Safeguarding lives during a fire in a new generation of aircraft – in-flight or after crash landing – will top the agenda at a major University of Ulster conference this week.
The AircraftFire project is introducing a comprehensive methodology for the increase of passenger survival and will focus on a number of related themes.
These include assessing aircraft fire behaviour by developing fundamental researches on composite material properties, relevant fire scenarios and the response of passengers during evacuation.
Experts from the University’s Institute of Fire Safety Engineering Research and Technology (FireSERT) have organised the two-day conference, which is the second meeting of the FP7 AircraftFire project 2011-2014.
Professor Michael Delichatsios, FireSERT Acting Director, said it was necessary to study and assess fire risks for relevant areas, specific zones of the aircraft and the entire aircraft.
“This work becomes even more important by the utilisation of new avionics and new electronics systems that require more electrical energy, thus becoming possible ignition sources,” he explained.
“The AircraftFire consortium – composed of aircraft manufacturers, aviation authorities, research establishments and universities – aims at gaining and applying the necessary knowledge to quantify the fire risks in the new generation of aircraft.”
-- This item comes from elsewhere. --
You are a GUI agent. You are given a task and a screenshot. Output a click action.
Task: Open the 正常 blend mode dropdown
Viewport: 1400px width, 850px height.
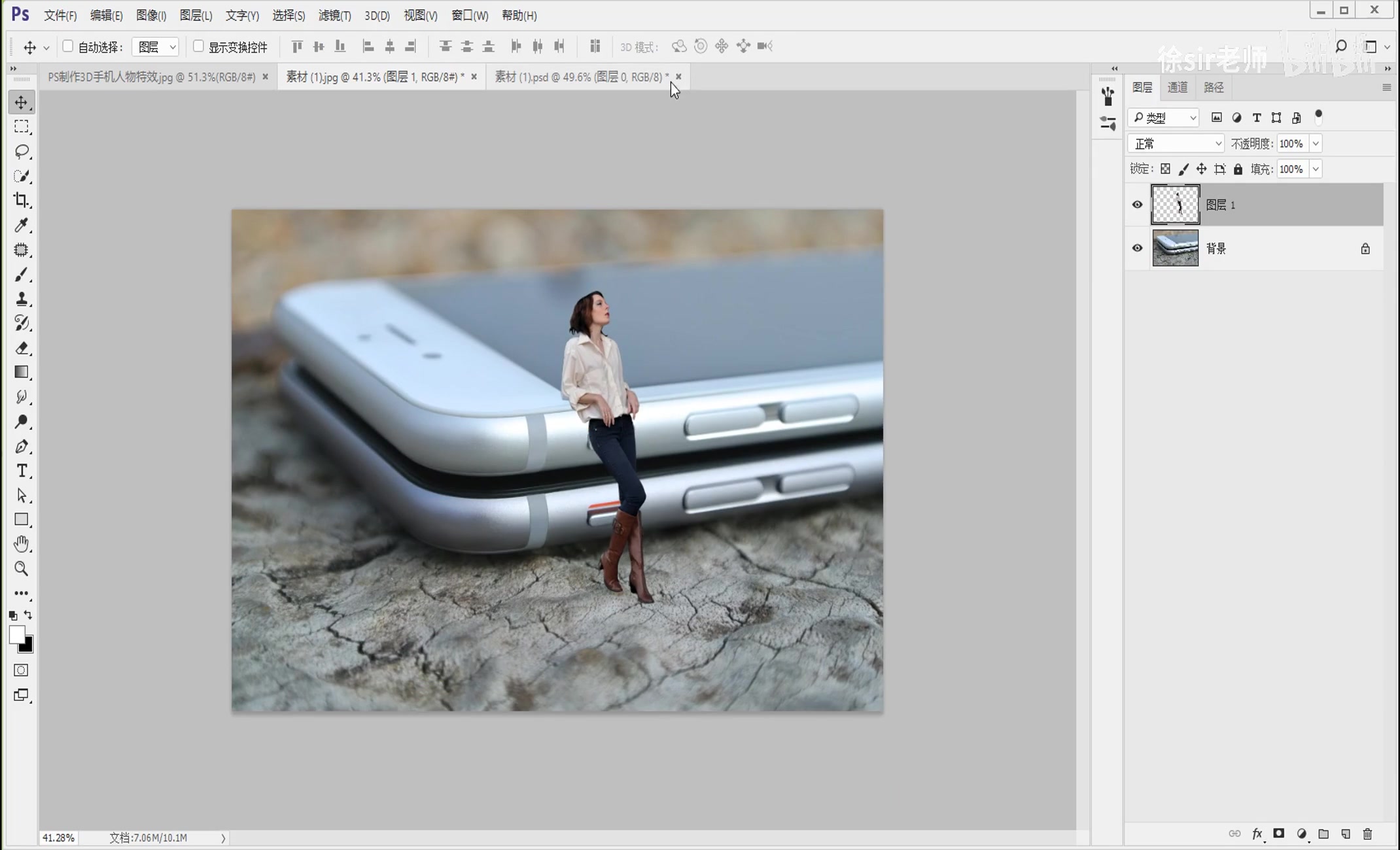1176,144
Professor Delichatsios said the specific objectives of the research were to reduce the consequences of in-flight and post-crash fires and enhance the survivability of passengers and personnel.
“Today, the simulation of fire propagation and passenger evacuation in aeronautics suffers from a lack of data regarding material properties and credible models of fire behaviour,” he explained.
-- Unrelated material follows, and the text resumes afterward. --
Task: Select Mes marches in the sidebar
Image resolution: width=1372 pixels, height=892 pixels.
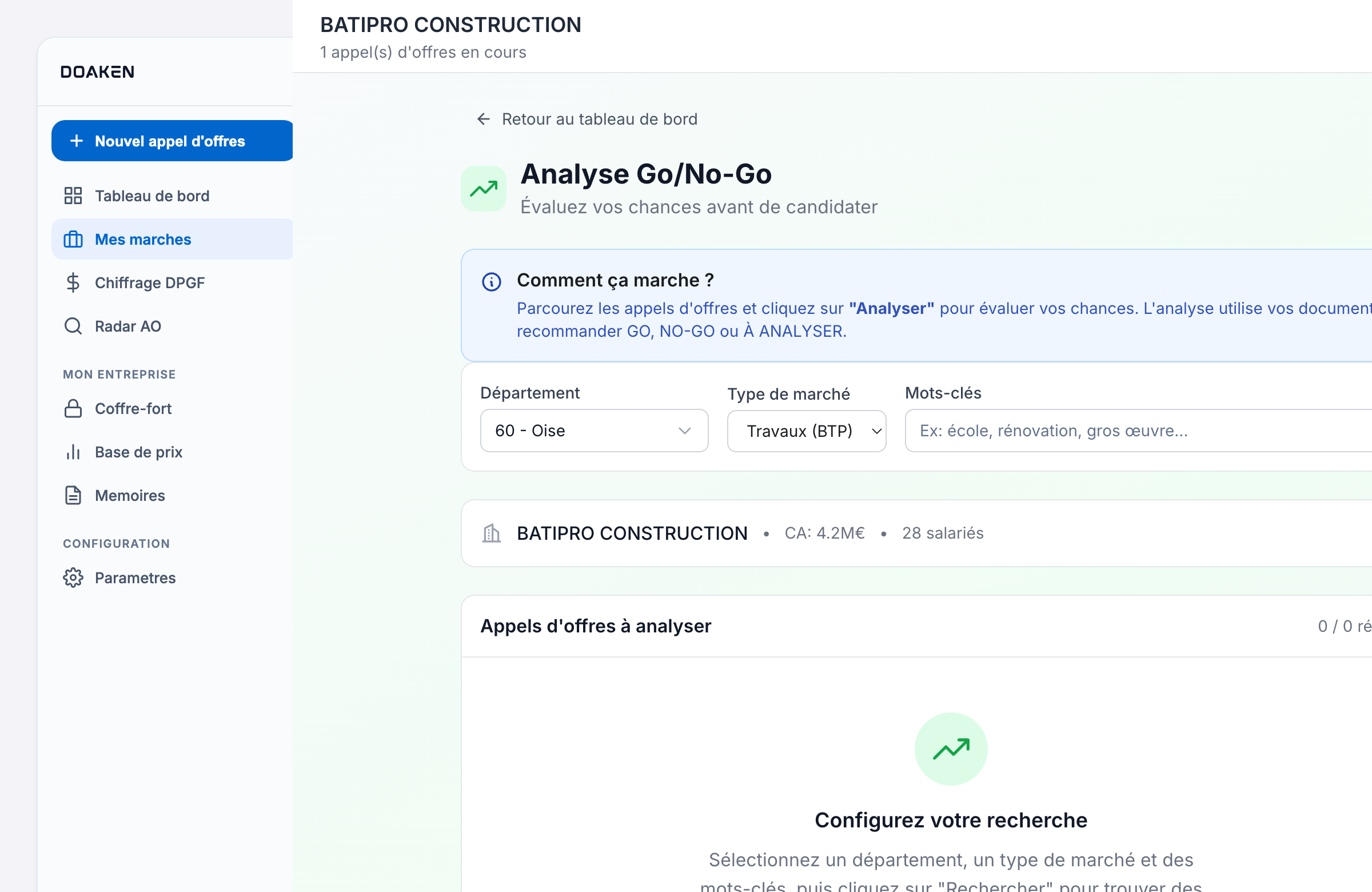Action: [142, 238]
“Relevant and necessary data for the proposed advanced simulation will be gained by experiments which are, as yet, not available.
“The first step of the project is a sound analysis of existing data and information maintained by aviation authorities worldwide, in order to identify and classify the relevant fire related scenarios for in-flight and post-crash fires.
“The second step, led by FireSERT, involves the development of computer models to predict the fire hazard in an Aircraft using fire material properties measured in a laboratory.
“Possible improvements of fire detection, extinction and operational procedures will be investigated in this specific context.
“The resulting, consolidated information on materials and fire behaviour will be introduced into fire growth and evacuation models.
“This evolution of simulation capabilities will lead to a better tool for fire risk assessment and for better prediction of passenger survivability in fire related incidents and accidents in aviation.
“In addition, the AircraftFire project undertakes several activities to transfer the academic research to innovation for the aircraft designers.”
The AircraftFire conference is being held at the University of Ulster’s Jordanstown campus this Thursday and Friday, September 29 and 30.